EXTRACT ->
BEGIN
# how to deal



## birdbath (Dec 8, 2009)

my wife and i have been married for 8 months and together for three years she has always had problems with lying and she is a recovering drug addict well last night my wife came to me and said she had sex with her ex-boyfriend before we got married it was one of the 4 times she had relapsed on drugs she said she stopped when it sank in what she was doing well anyways i asked her calmly what was the reason for her telling me now and she said she tested positive for clamydia so i probalby have it well i guess what i need help with is we have a 14 month old son who means the world to me and i love my wife dearly how do ii begin to cope with and how can i be sure to prevent it from ever happening again i want this to work and she says she does too i believe her but i believed her before when she has lied several times in the past please this is the first time ive been married and i dont want to do it again i love her but i dont know if i can forgive her HELP PLEASE. ANDY,OKLAHOMA thanks


----------



## birdbath (Dec 8, 2009)

please help me with this problem anyone please i need comfort


----------



## letitgo (Nov 3, 2009)
END
DATASET ENTRIES ->
BEGIN
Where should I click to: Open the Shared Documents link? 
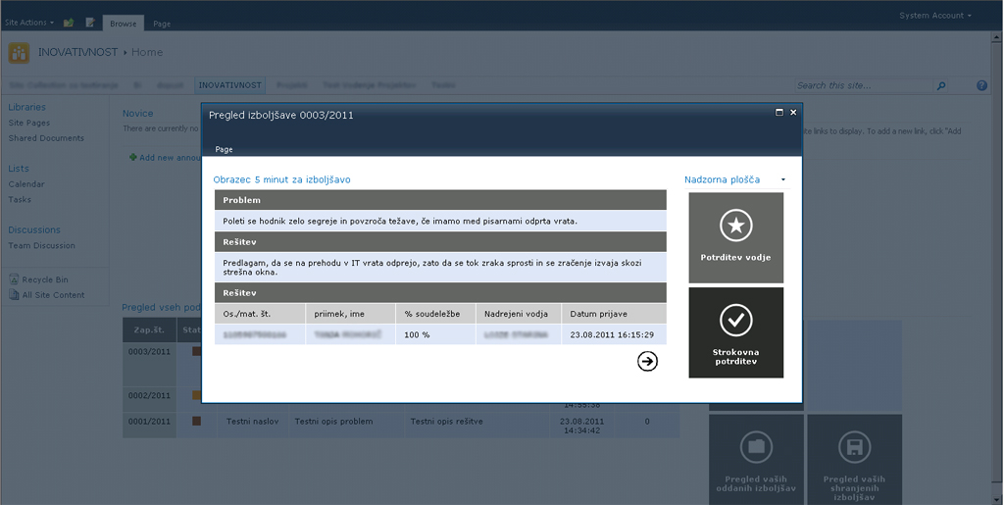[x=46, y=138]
END
BEGIN
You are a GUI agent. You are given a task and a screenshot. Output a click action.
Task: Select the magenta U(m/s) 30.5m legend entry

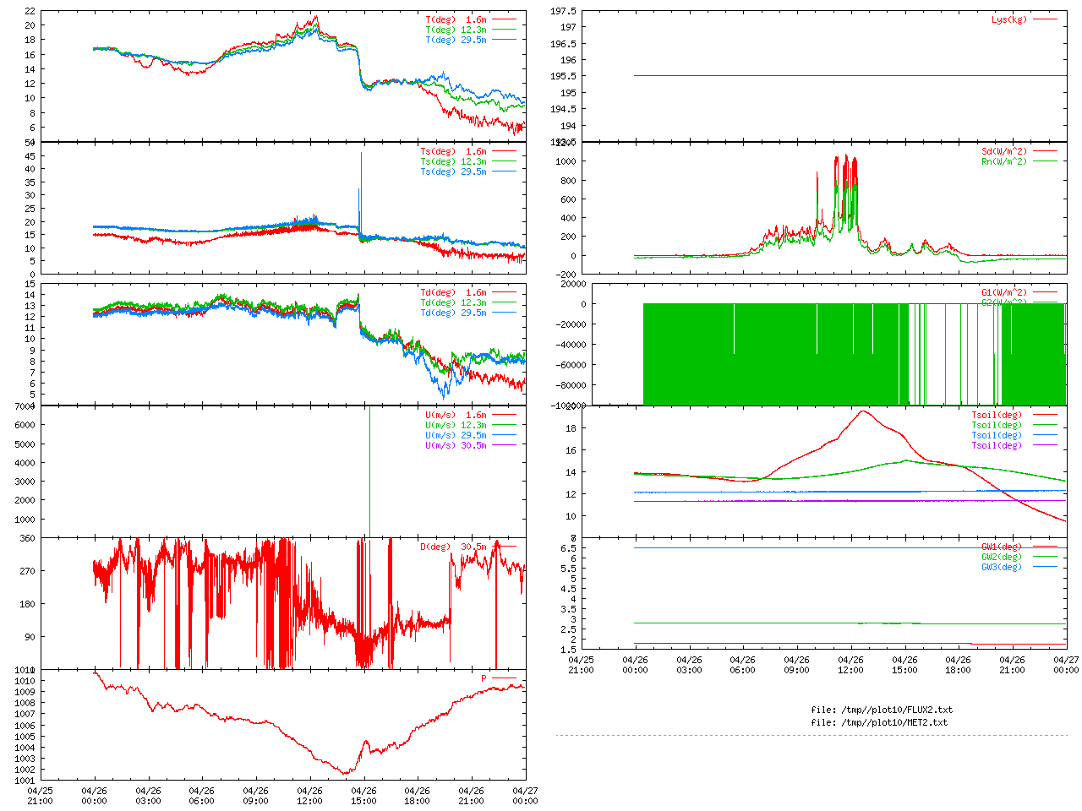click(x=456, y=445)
END
BEGIN
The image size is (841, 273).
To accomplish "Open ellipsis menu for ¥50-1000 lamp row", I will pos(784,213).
END
WHAT YOU WILL DO -> Return the whole forum thread titled "how to deal," word for word and unchanged. The records play no part in what you need to do.

EXERCISE RESPONSE ->
# how to deal



## birdbath (Dec 8, 2009)

my wife and i have been married for 8 months and together for three years she has always had problems with lying and she is a recovering drug addict well last night my wife came to me and said she had sex with her ex-boyfriend before we got married it was one of the 4 times she had relapsed on drugs she said she stopped when it sank in what she was doing well anyways i asked her calmly what was the reason for her telling me now and she said she tested positive for clamydia so i probalby have it well i guess what i need help with is we have a 14 month old son who means the world to me and i love my wife dearly how do ii begin to cope with and how can i be sure to prevent it from ever happening again i want this to work and she says she does too i believe her but i believed her before when she has lied several times in the past please this is the first time ive been married and i dont want to do it again i love her but i dont know if i can forgive her HELP PLEASE. ANDY,OKLAHOMA thanks


----------



## birdbath (Dec 8, 2009)

please help me with this problem anyone please i need comfort


----------



## letitgo (Nov 3, 2009)